The entire Nile River Delta is estimated to drain an area of 1,293,000 square miles. This area is so vast that is has a number of different climate areas. North, in Egypt and Sudan, rainfall is sparse. More to the south, in and around Ethiopia, rainfall is heavy, contributing to the floodwaters that rush downstream and eventually create the wonderfully fertile soil that supports so much of life in Egypt and Sudan. Dams, the most notable being the Aswan High Dam, have been built along the route to prevent massive flooding of populated areas.

The name Nile is derived from the Greek Neilos (Latin: Nilus), which probably originated from the Semitic root naḥal, meaning a valley or a river valley and hence, by an extension of the meaning, a river.

The ancient Egyptians called the river ‘Ar or Aur‘ meaning “Black,” in allusion to the color of the deposits carried by the river when it flooded.

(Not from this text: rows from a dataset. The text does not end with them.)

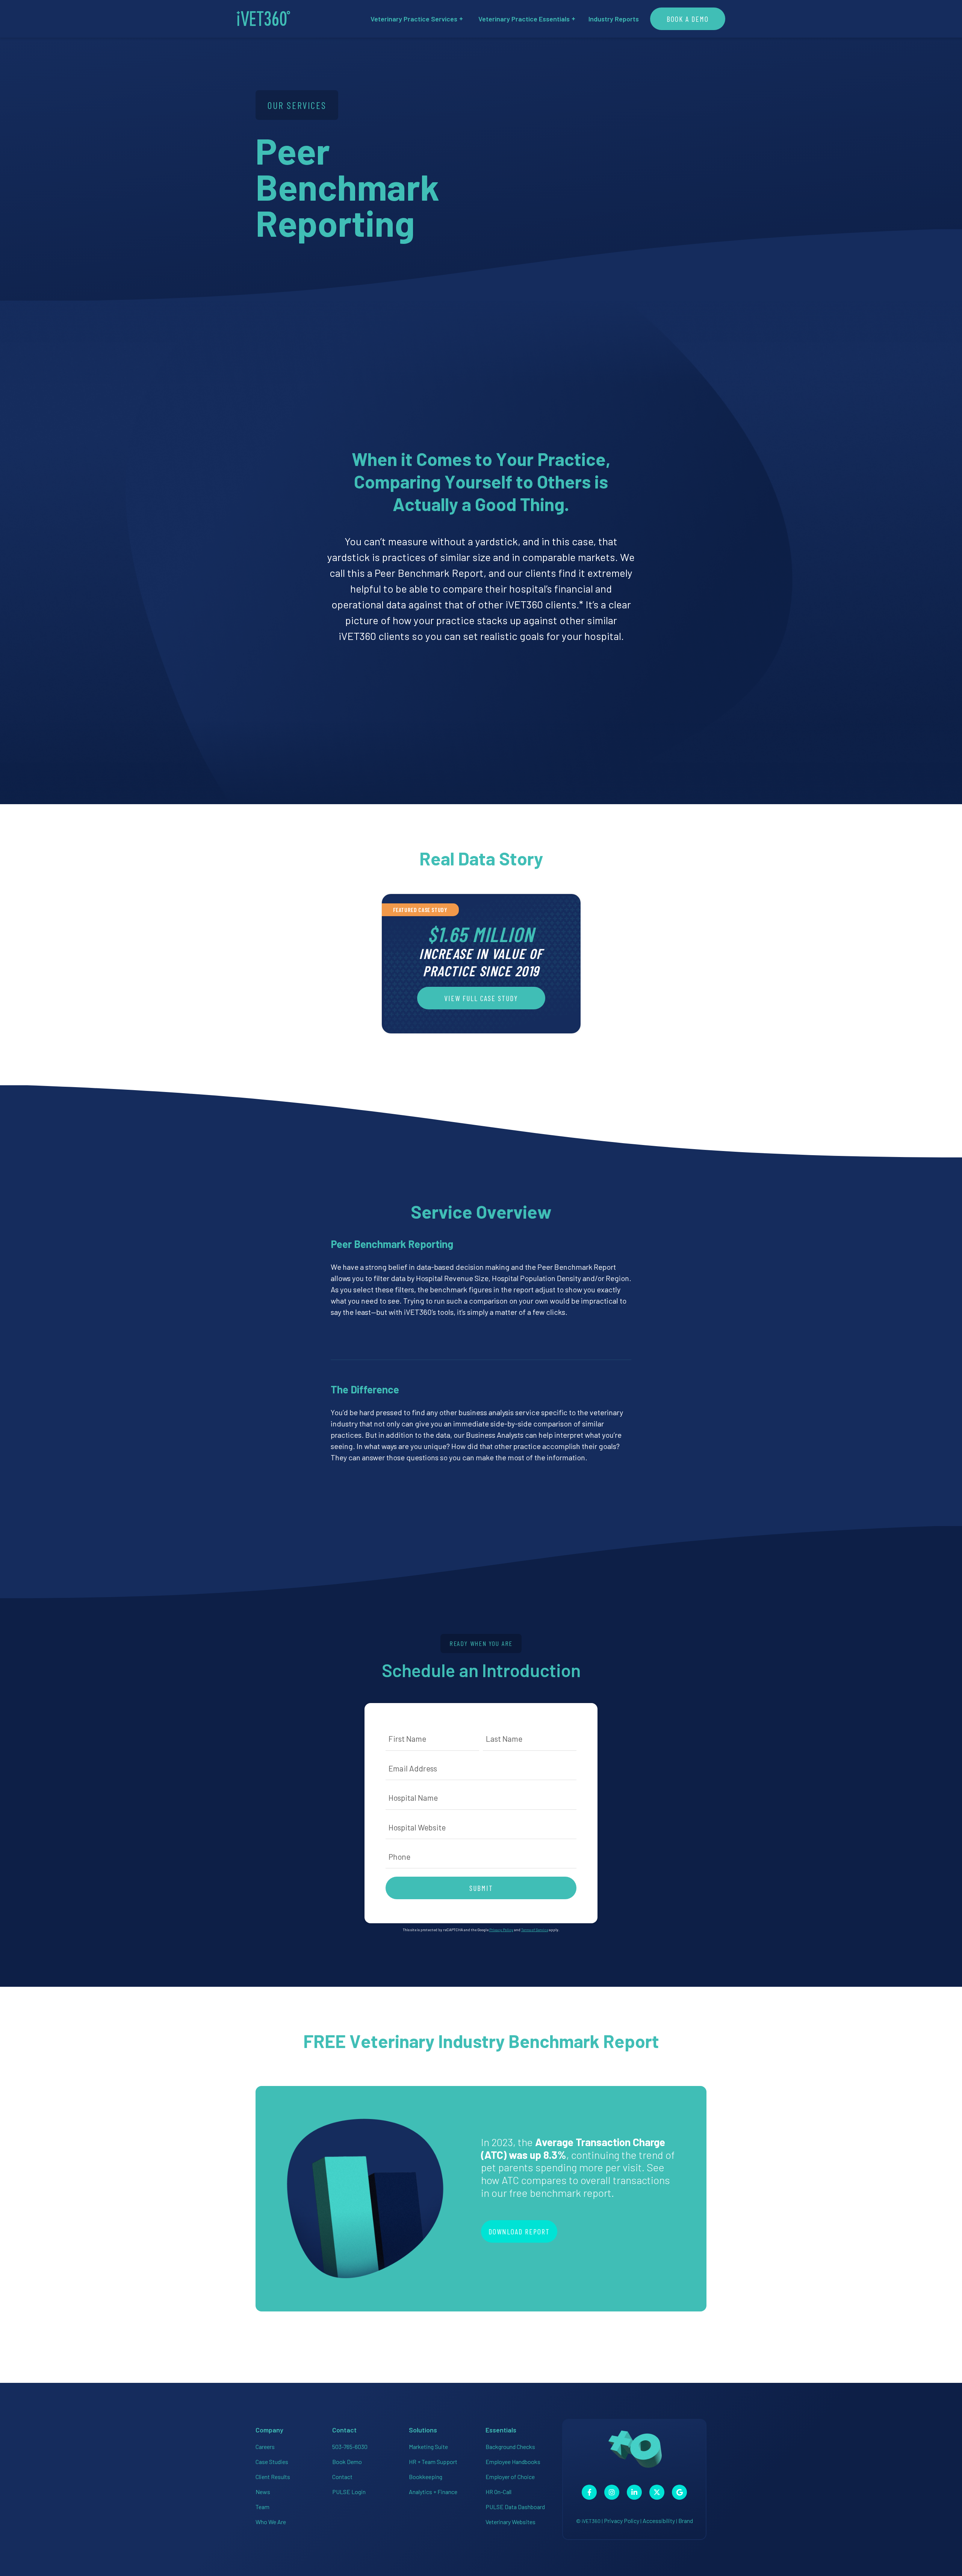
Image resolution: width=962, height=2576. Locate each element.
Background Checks (510, 2446)
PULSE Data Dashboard (515, 2506)
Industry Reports (613, 19)
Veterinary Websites (510, 2521)
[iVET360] (263, 19)
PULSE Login (349, 2491)
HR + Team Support (433, 2461)
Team (262, 2506)
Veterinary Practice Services (414, 19)
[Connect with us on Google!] (679, 2492)
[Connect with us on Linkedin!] (634, 2492)
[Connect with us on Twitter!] (656, 2492)
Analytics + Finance (433, 2491)
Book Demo (347, 2461)
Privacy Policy (501, 1929)
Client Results (273, 2476)
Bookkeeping (425, 2476)
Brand (685, 2520)
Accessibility (659, 2520)
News (263, 2491)
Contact (342, 2476)
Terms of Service (534, 1929)
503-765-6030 (350, 2446)
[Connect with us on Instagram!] (611, 2492)
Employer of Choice (510, 2476)
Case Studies (272, 2461)
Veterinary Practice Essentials (524, 19)
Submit (481, 1887)
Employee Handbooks (513, 2461)
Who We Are (271, 2521)
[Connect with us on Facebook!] (589, 2492)
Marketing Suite (428, 2446)
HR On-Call (498, 2491)
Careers (265, 2446)
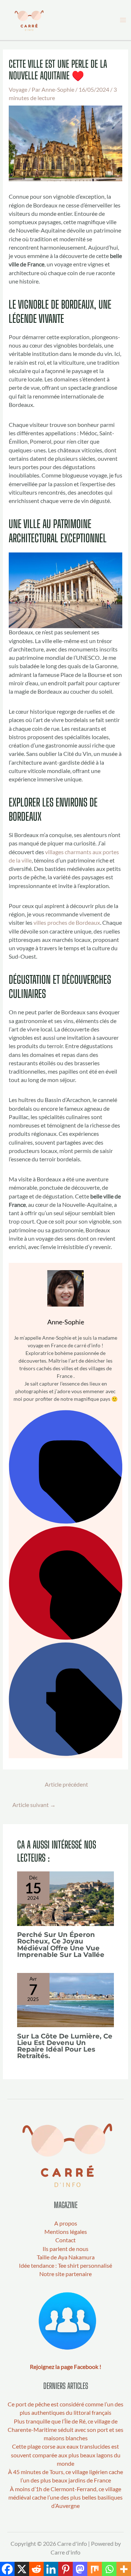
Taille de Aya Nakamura (66, 2257)
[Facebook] (65, 1754)
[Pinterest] (65, 1637)
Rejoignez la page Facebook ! (65, 2366)
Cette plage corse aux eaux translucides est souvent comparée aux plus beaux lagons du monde (65, 2455)
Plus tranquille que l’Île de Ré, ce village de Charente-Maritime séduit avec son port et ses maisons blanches (65, 2430)
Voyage (18, 89)
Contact (65, 2240)
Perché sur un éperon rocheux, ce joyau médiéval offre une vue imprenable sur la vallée (60, 1944)
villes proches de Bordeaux (66, 922)
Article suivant (34, 1805)
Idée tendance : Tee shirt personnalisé (65, 2265)
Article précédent (66, 1784)
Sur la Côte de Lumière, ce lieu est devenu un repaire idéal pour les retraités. (64, 2046)
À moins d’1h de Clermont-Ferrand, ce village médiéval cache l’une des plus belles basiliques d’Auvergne (65, 2497)
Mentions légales (65, 2231)
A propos (65, 2223)
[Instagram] (65, 1521)
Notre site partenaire (65, 2274)
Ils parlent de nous (65, 2249)
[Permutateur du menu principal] (123, 20)
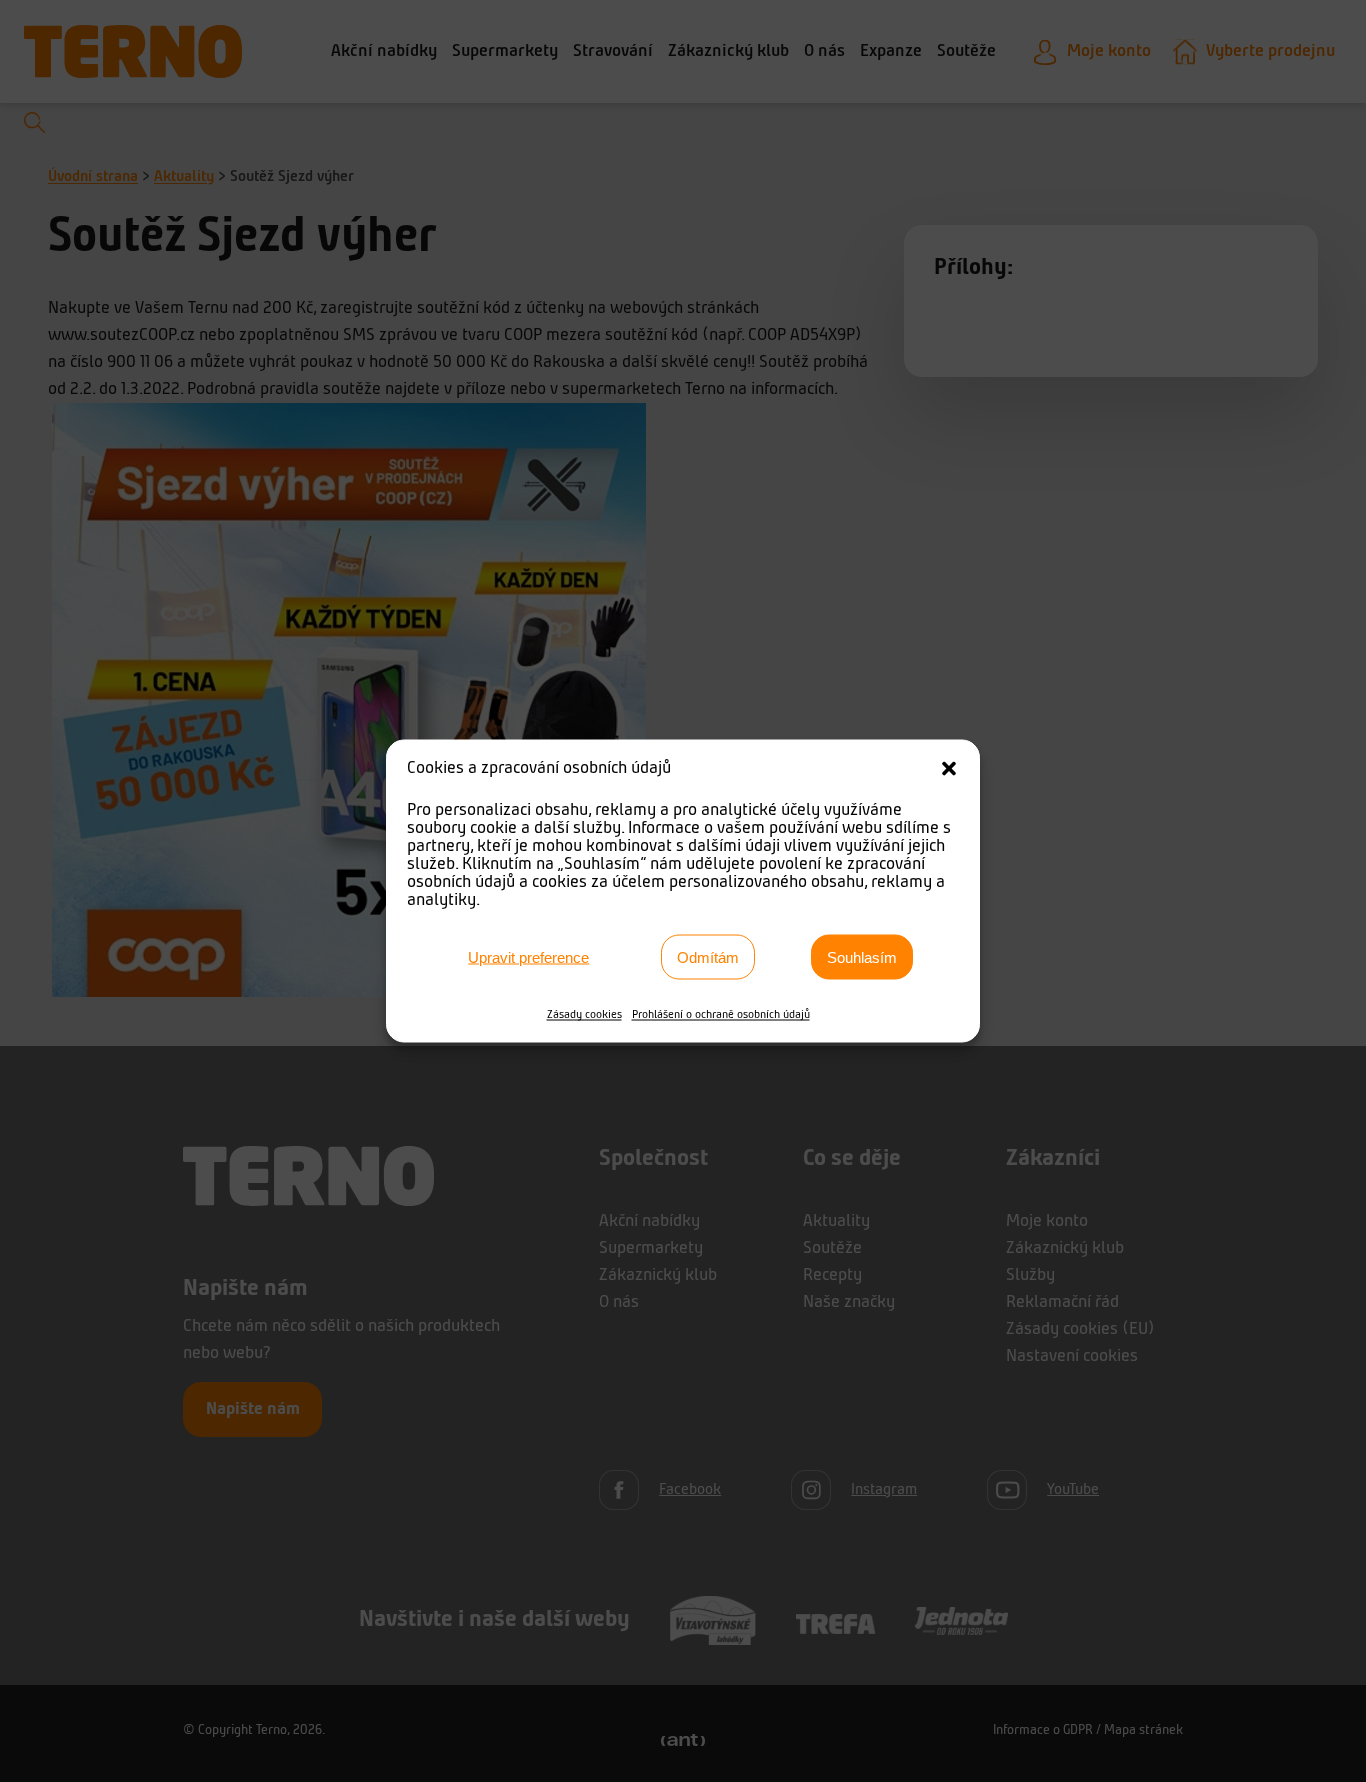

Hapi was the god of the annual flooding of the Nile in ancient Egyptian religion.Hapi was greatly celebrated among the Egyptians.

The Nile River Delta is home to many species of animals, including crocodiles, turtles, baboons, wildebeest, and more than 300 species of birds, including fishing eagles, ibis, and the Nile Valley Sunbird.

The Greek historian Herodotus wrote that “Egypt was the gift of the Nile“.

The source of the river is debatable since it is commonly known that the source of the river is Lake Victoria, which is the biggest lake in Africa, but it is observed that on the northern side of the lake there is a waterfall called Ripon Falls, which has a small opening and seemingly that is where the water in the River Nile comes from but then this cannot be held as the ultimate truth since there are many rivers that flow into Lake Victoria therefore which one of these or if all of them are the sources of The Nile. Presently River Kagera and its tributary, which is called Ruvubu whose headwaters are in Burundi, are considered to be the source of the River Nile.

Lake Nasser is the second largest man-made lake in the world. Lake Nasser is where the waters of the Nile are held back by the Aswan High Dam.The lake produces 25,000 tons of fish a year.

Nile also played an important in the building if the famous Pyramids since the blocks of stone, which were used to make these pyramids, were actually transported from the source to the site with the help of Nile.

It’s only recent that the first known navigation team successfully followed the river from beginning to its end.